Head teachers have threatened industrial action over plans to make all state schools in England academies, after heckling Education Secretary Nicky Morgan at their conference.

National Association of Head Teachers delegates said ministers were simply not listening to their concerns.

Mrs Morgan's speech was met with cries of "rubbish" as she talked about the academies programme and testing.

"I hear the strength of feeling in the hall," she said.

The government has said that all schools will either have to convert to academy status - which sees them funded by the Department for Education but run by a governing body or trust independent from the local authority - by 2020 or commit to doing so by 2022.

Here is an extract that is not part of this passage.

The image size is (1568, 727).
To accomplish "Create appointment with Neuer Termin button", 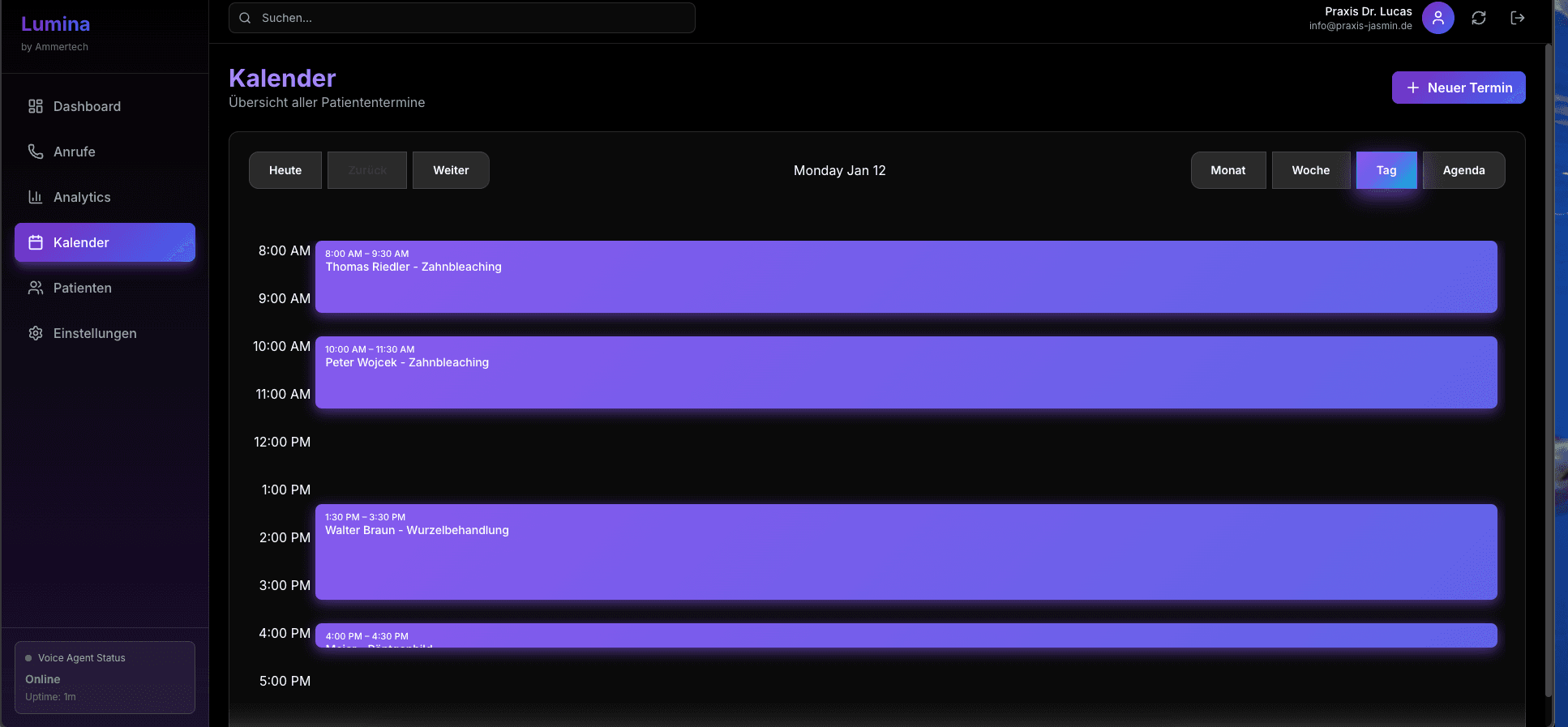I will point(1459,88).
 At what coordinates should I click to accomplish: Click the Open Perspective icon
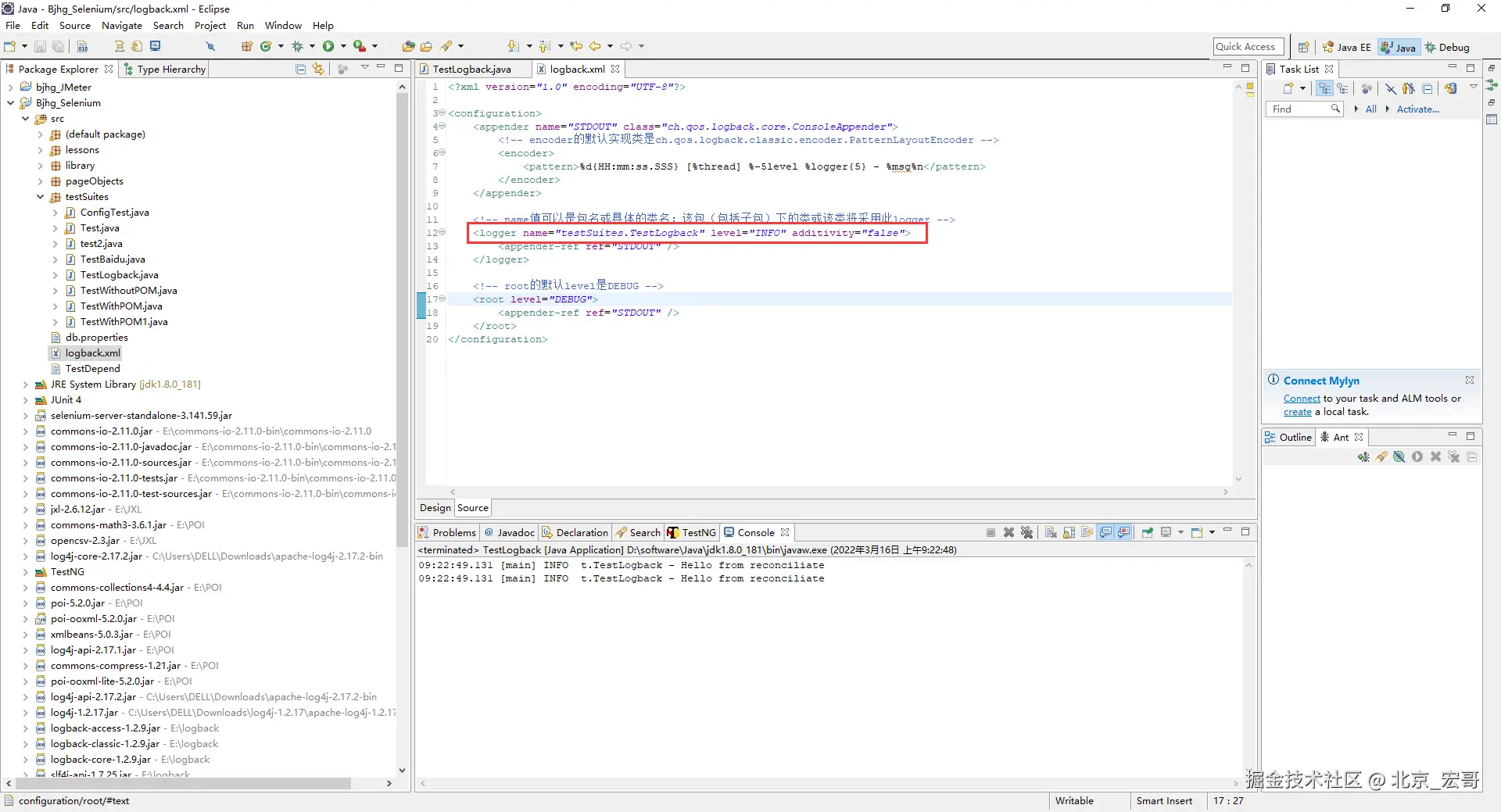[1303, 48]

What does it mean to be an academy school?

Nottinghamshire head Janice Turner urged delegates at the conference to back a call on the possibility of industrial action.

She said: "For a long time we've been bribed, we've been threatened, we've been blackmailed and we've been punished.

"We have no further means other than to say an absolute 'no - you can't do this to us'."

Head teachers highlighted the opposition to the plans from Labour and some Conservative MPs and councillors, and urged schools to get involved in letter-writing campaigns.

The union also said it would call for a public inquiry into the merits of the academies programme.

Mrs Morgan's appearance at the conference came as primary schools grapple with a new set of national tests for seven and 11-year-olds that are due to take place in the next two weeks.

'A lot of changes'

The education secretary apologised for the accidental publication of the Key Stage 1 Sats spelling paper on a government website, revealed last week, as she addressed the conference.

And she said she understood how much change primary heads had been dealing with this year.

Image caption The benefits of mass academisation of schools are uncertain, says NAHT leader Kim Johnson

"I recognise there have been a lot of changes - there's a new curriculum, a new way of assessment and new tests," she said.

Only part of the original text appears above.